Kilburn, New Brunswick
The great thing about yesterday’s presentation at the Wellness Centre in Woodstock was the attendance by local folks including a farmer who does his daily hour walk before getting to a tractor. There was also a member of a butcher family, who came forward to purchase A Higher Taste. On our display table we featured this publication on vegetarian dishes. I was also thrilled to have some First Nations people present. Prior to our arrival, they did some smudging to purify the space.
In the past two weeks attendees were just so responsive. Venues, although not too large, but adequate, became full. Woodstock was no exception. The people were great.
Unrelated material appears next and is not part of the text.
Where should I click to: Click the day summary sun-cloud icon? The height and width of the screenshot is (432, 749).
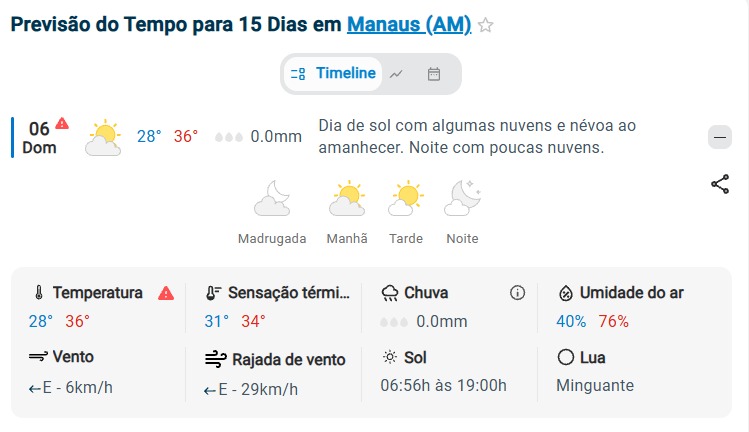click(103, 138)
Now I’m back on the NB Trail, a segment of the Trans Canada Trail System. I still have the Saint John river to my left side as I head North. I came upon one Wendell Philmore in the village of Juniper. He was toiling in the soil, planting tomatoes, beans, peppers and such in his garden. I met with him. You see, sometimes I have to come out of my comfort zone now and then. The trail I’m on sends a natural message to keep going, but the reason I’m out here in the first place, is to connect with souls, humans included.
After my conversation with Wendell, I met Pointy. That’s not his actual name, it’s the name I gave him. On the trail (and here the path appears less travelled) was a porcupine. Very docile he was. I squatted down to make eye contact. He didn’t move except for the head. “Hi Pointy, Hare Krishna.” At the Wellness Centre on the previous day, someone had asked, “What do you do for animals who may be injured, hurt or damaged?” I then relay the story of Mrgari, the hunter who delighted in seeing other living entities in pain. A wandering sadhu, holy man, by the name of Narada, spotted the tortured animals. He was moved with compassion on seeing an arrow stuck to the bodies of a hare, a deer and a boar. It would have been better that they were dead than alive and in agony. Eventually Mrgari, the hunter, corrected his ways by the influence of the holy man.
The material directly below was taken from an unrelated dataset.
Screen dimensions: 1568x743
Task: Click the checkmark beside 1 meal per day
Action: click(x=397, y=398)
Now, Pointy was not injured, but he seems traumatized. I’ve met his kind before in the wilderness, they move away from an intruder, climb a tree, or just defend by sitting there, ready to release a stinger needle. This guy, Pointy, had few defense weapons only close to his head. The rest was hair. It’s ironic then that I gave him that name.
To answer the question about animals who are challenged, I said, “Expose them to the mantra we just went through, Hare Krishna. Leave them with a powerful healing sound.” That explanation seemed to satisfy the person. I let Pointy be. It was good to know him.
In the evening I did a presentation about pilgrimage at the Canada Best Value Inn conference room. It was a more meager turn out than usual (last minute arrangement). However, those who came, focused and benefited from learning a verse from the Gita, 5.24. “One whose happiness is within, who is active and rejoices within and whose aim is inward, is actually the perfect mystic.”